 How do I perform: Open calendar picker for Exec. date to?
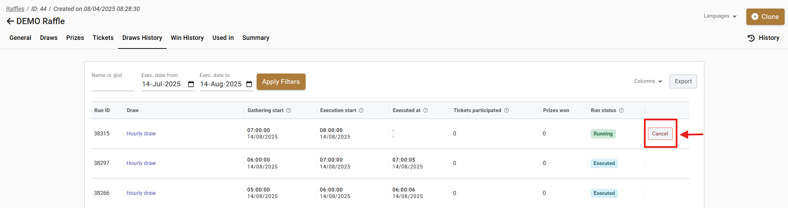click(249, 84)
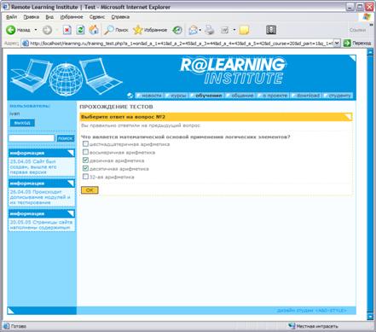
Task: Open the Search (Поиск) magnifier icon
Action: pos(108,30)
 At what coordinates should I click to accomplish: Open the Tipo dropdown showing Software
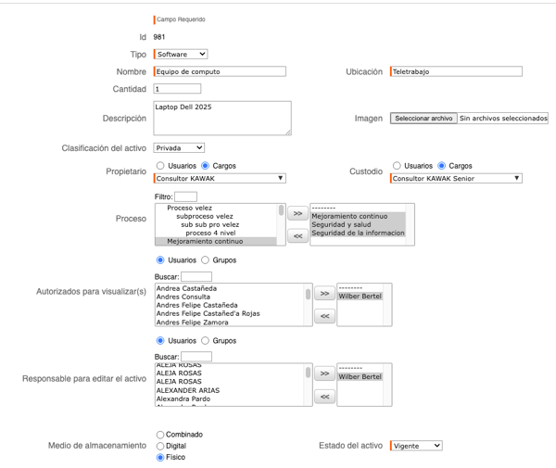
◇ ◇ ◇ ◇
_EXERCISE_
Would you please print the entries once more, word for word, minus the pictures?

_RESULT OF THE TASK_
 How do I perform: Open calendar picker for Exec. date to?
click(249, 84)
Task: Open the Search (Поиск) magnifier icon
Action: pos(108,30)
 At what coordinates should I click to accomplish: Open the Tipo dropdown showing Software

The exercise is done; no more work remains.